米国で不可欠な個人IDである社会保障番号(ソーシャル・セキュリティ・ナンバー)について、人口の半数にあたる1億4,300万人分が漏洩した事件が衝撃を与えている。
これに代わる新しいIDシステムの構築が模索されているが、一筋縄ではいかない状況が続いている。そこには、いったいどんなハードルが待ち構えているのか。

プライヴァシーとセキュリティの擁護者たちは数十年にわたり、社会保障番号に対して米国社会が過度に依存していることの危険性について、警鐘を鳴らしてきた。
だが、社会保障番号に代わるものについての真剣な議論が具体化したのは、米信用調査会社エキファックスへの大規模ハッキング攻撃により、
1億4,500万人のナンバーが個人情報とともに漏洩してしまった可能性があると同社が発表してからのことだ。

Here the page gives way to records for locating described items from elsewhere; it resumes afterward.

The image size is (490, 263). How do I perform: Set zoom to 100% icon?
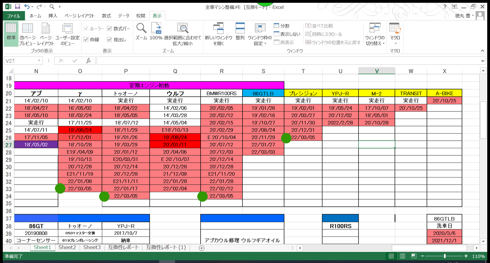[156, 28]
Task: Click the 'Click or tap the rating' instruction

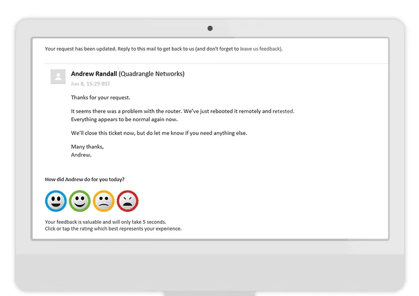Action: 113,228
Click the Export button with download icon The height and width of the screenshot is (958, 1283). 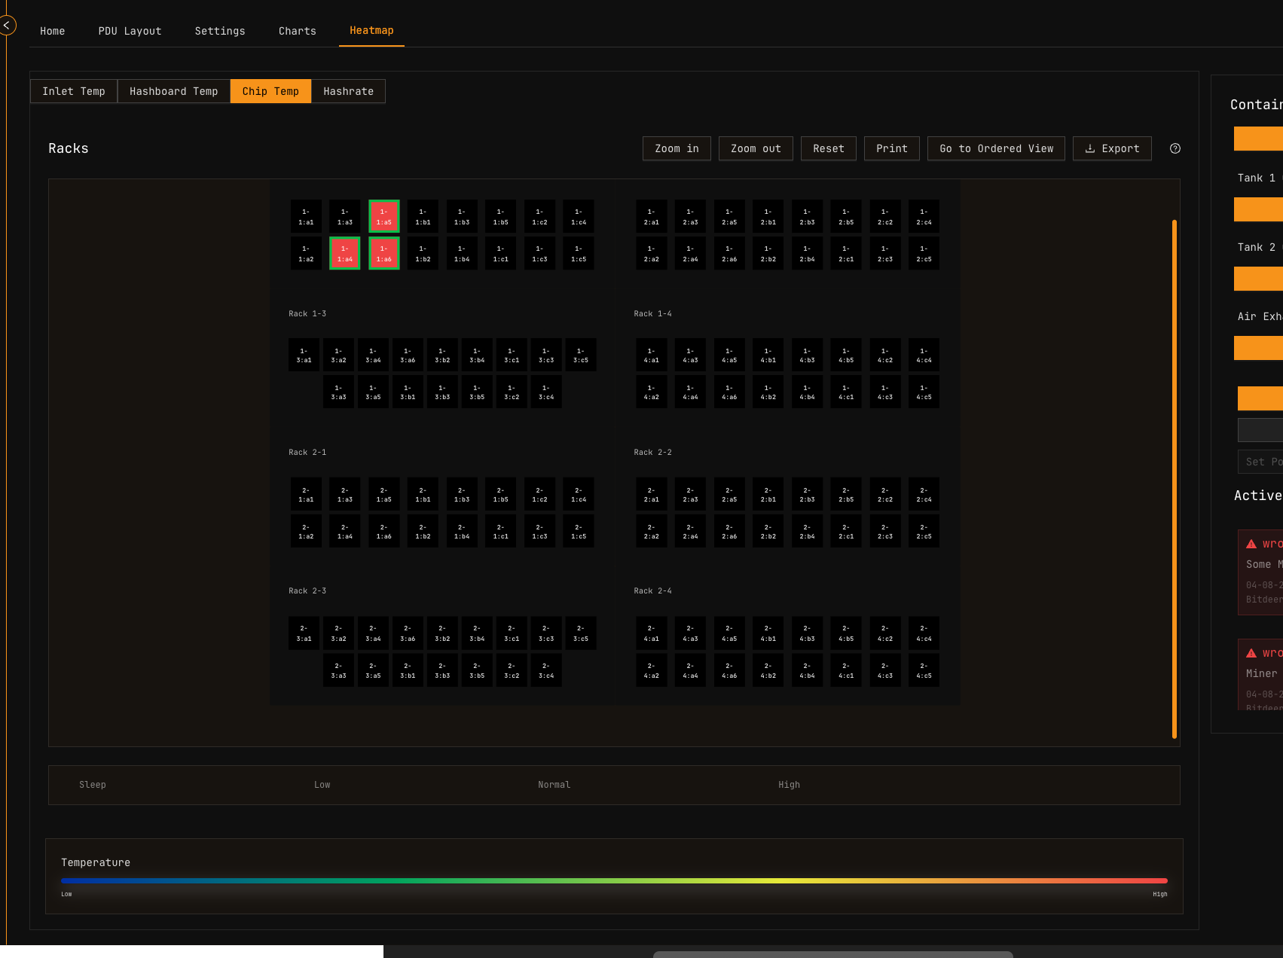pos(1111,148)
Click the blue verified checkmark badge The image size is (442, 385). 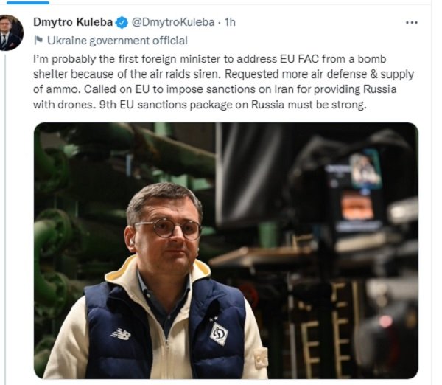pos(122,23)
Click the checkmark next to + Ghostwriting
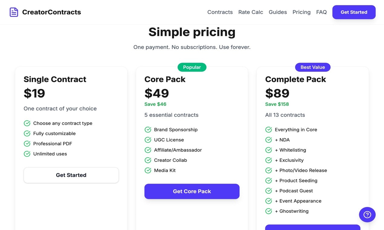The width and height of the screenshot is (384, 230). click(268, 211)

だが、社会保障番号に代わるものが何なのかという問題は、問うのは簡単だが答えるのは難しい。
現システムのワンストップ(1カ所で済む)の利便性に対し、シンプルで明確な代替手段はない。
社会保障番号に代わる物が何であれ、それは、拡張可能でより精密なアプローチが必要になるだろう。

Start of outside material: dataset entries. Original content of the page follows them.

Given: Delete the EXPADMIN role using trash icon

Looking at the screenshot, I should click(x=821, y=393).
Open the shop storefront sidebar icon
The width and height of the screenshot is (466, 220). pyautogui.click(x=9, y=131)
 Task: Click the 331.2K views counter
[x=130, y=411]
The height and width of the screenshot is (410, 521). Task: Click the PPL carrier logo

米国政府のサイバーセキュリティ・コーディネーターを務めるロイ・ジョイスは、17年10月に、「変える必要があることは非常に明白だと思います。現行のシステムには欠陥があります。
考えてみれば、社会保障番号を使用するたびに自らを危険にさらしているのです」と述べた。

本来の機能から逸脱して普及
社会保障番号はもともと、企業の従業員IDや水道管工事企業の顧客記録番号と同じように、1種類のデータを追跡することを目的につくられている。
社会保障局のウェブサイトには、「(社会保障番号の)カードは個人識別の資料として使用するためのものではありません」と記載されている。
しかし社会保障番号の使用はこれまで、本来の目的から逸脱してきた。
社会保障番号は数え切れないほど多くの業界や行政機関に使用され、多様な情報と結び付けられている。

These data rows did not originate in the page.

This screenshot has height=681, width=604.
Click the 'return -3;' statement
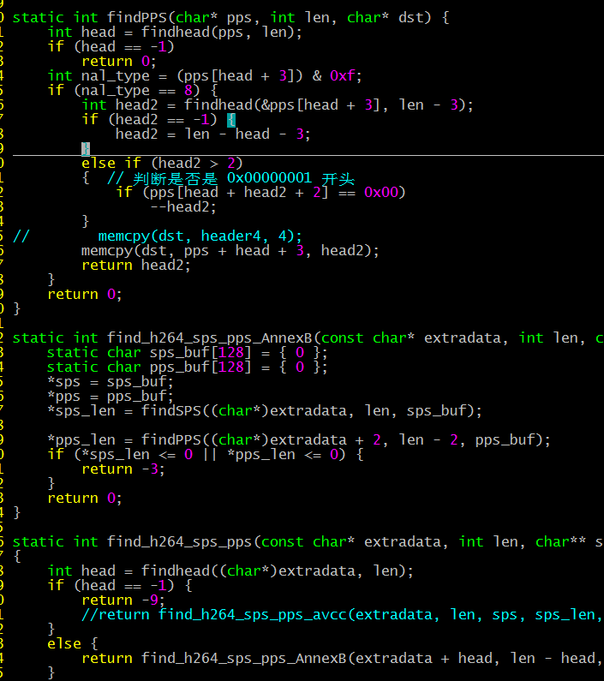pos(123,469)
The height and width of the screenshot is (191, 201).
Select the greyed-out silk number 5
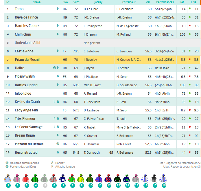point(45,179)
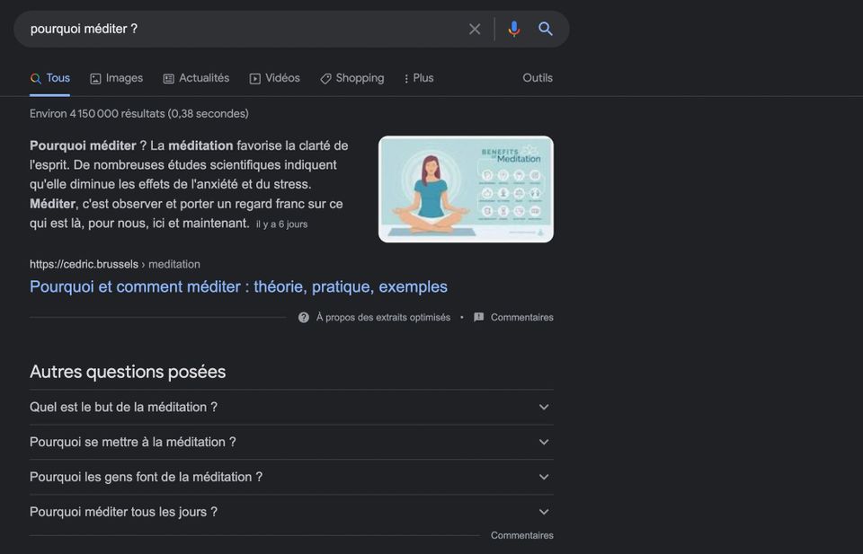Open the featured snippet result link

(238, 286)
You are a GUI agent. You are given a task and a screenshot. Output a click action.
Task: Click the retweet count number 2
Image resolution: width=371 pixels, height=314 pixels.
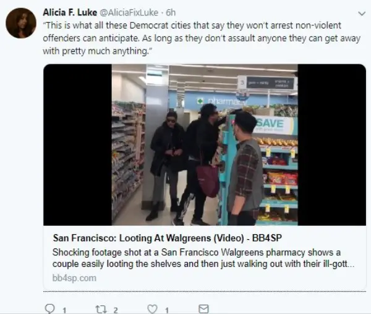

人々とデータを結びつけるID、そして申請者本人であることを証明するための認証システムの両方の役割を果たしている社会保障番号の機能は、すべて9桁からなる社会保障番号を完全に機密とすることを前提としている。
だが、9桁の数字は推測が非常に容易だ。
機密性についてはこれまでも疑問視されていたが、エキファックスの一件により機密を保つことは不可能であろうことが確実になった。

IDシステムの全面見直しに関する主張に懐疑的なプライヴァシー擁護者であっても、社会保障番号を早急に置き換えなければならないという差し迫った必要性については認めている。
NSTIC内でプライヴァシーの促進に関わったACLUのスタンリーは、「個人を確認し認証する方法が必要であるのは明白です。そして、プライヴァシーを保護しながらそうしたことを行う方法は存在します」と述べる。